▸ **Task prompt**
Output every line of the data below as a JSON list of strings, with one string per line and blank lines omitted.

▸ **Data for processing**
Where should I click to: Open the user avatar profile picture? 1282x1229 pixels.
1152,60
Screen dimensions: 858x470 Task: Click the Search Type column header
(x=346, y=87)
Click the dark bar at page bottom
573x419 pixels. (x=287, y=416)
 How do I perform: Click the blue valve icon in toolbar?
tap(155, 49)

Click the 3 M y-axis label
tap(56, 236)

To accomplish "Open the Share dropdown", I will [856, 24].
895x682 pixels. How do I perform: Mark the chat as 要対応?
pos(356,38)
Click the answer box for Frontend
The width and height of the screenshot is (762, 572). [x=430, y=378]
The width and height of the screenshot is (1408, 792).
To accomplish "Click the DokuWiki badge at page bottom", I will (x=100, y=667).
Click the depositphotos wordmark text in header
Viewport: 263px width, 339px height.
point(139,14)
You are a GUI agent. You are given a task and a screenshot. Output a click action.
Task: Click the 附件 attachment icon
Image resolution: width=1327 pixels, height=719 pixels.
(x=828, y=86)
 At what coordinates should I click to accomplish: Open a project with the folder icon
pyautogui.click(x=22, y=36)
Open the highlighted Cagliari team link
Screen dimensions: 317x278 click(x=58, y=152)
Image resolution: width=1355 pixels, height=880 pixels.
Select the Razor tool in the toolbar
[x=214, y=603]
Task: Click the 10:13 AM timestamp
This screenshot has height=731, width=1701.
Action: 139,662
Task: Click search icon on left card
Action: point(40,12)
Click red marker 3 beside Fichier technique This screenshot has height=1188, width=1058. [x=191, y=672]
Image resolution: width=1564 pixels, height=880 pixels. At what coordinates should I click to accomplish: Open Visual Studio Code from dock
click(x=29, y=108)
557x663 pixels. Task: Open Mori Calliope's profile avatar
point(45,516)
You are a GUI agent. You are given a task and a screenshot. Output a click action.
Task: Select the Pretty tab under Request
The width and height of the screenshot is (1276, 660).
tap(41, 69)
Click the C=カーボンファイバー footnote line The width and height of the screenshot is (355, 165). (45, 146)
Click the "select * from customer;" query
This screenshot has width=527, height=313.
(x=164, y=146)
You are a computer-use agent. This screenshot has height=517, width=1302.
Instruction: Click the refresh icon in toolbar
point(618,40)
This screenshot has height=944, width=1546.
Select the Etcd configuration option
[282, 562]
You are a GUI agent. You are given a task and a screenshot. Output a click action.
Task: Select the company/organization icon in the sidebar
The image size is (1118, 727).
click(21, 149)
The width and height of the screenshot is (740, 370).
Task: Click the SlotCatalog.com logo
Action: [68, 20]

▸ **Response to the task**
[
  "Where should I click to: Open the user avatar profile picture? 1282x1229 pixels.",
  "1152,60",
  "Screen dimensions: 858x470 Task: Click the Search Type column header",
  "(x=346, y=87)",
  "Click the dark bar at page bottom",
  "573x419 pixels. (x=287, y=416)",
  " How do I perform: Click the blue valve icon in toolbar?",
  "tap(155, 49)",
  "Click the 3 M y-axis label",
  "tap(56, 236)",
  "To accomplish \"Open the Share dropdown\", I will [856, 24].",
  "895x682 pixels. How do I perform: Mark the chat as 要対応?",
  "pos(356,38)",
  "Click the answer box for Frontend",
  "The width and height of the screenshot is (762, 572). [x=430, y=378]",
  "The width and height of the screenshot is (1408, 792).",
  "To accomplish \"Click the DokuWiki badge at page bottom\", I will (x=100, y=667).",
  "Click the depositphotos wordmark text in header",
  "Viewport: 263px width, 339px height.",
  "point(139,14)",
  "You are a GUI agent. You are given a task and a screenshot. Output a click action.",
  "Task: Click the 附件 attachment icon",
  "Image resolution: width=1327 pixels, height=719 pixels.",
  "(x=828, y=86)",
  " At what coordinates should I click to accomplish: Open a project with the folder icon",
  "pyautogui.click(x=22, y=36)",
  "Open the highlighted Cagliari team link",
  "Screen dimensions: 317x278 click(x=58, y=152)",
  "Image resolution: width=1355 pixels, height=880 pixels.",
  "Select the Razor tool in the toolbar",
  "[x=214, y=603]",
  "Task: Click the 10:13 AM timestamp",
  "This screenshot has height=731, width=1701.",
  "Action: 139,662",
  "Task: Click search icon on left card",
  "Action: point(40,12)",
  "Click red marker 3 beside Fichier technique This screenshot has height=1188, width=1058. [x=191, y=672]",
  "Image resolution: width=1564 pixels, height=880 pixels. At what coordinates should I click to accomplish: Open Visual Studio Code from dock",
  "click(x=29, y=108)",
  "557x663 pixels. Task: Open Mori Calliope's profile avatar",
  "point(45,516)",
  "You are a GUI agent. You are given a task and a screenshot. Output a click action.",
  "Task: Select the Pretty tab under Request",
  "The width and height of the screenshot is (1276, 660).",
  "tap(41, 69)",
  "Click the C=カーボンファイバー footnote line The width and height of the screenshot is (355, 165). (45, 146)",
  "Click the \"select * from customer;\" query",
  "This screenshot has width=527, height=313.",
  "(x=164, y=146)",
  "You are a computer-use agent. This screenshot has height=517, width=1302.",
  "Instruction: Click the refresh icon in toolbar",
  "point(618,40)",
  "This screenshot has height=944, width=1546.",
  "Select the Etcd configuration option",
  "[282, 562]",
  "You are a GUI agent. You are given a task and a screenshot. Output a click action.",
  "Task: Select the company/organization icon in the sidebar",
  "The image size is (1118, 727).",
  "click(21, 149)",
  "The width and height of the screenshot is (740, 370).",
  "Task: Click the SlotCatalog.com logo",
  "Action: [68, 20]"
]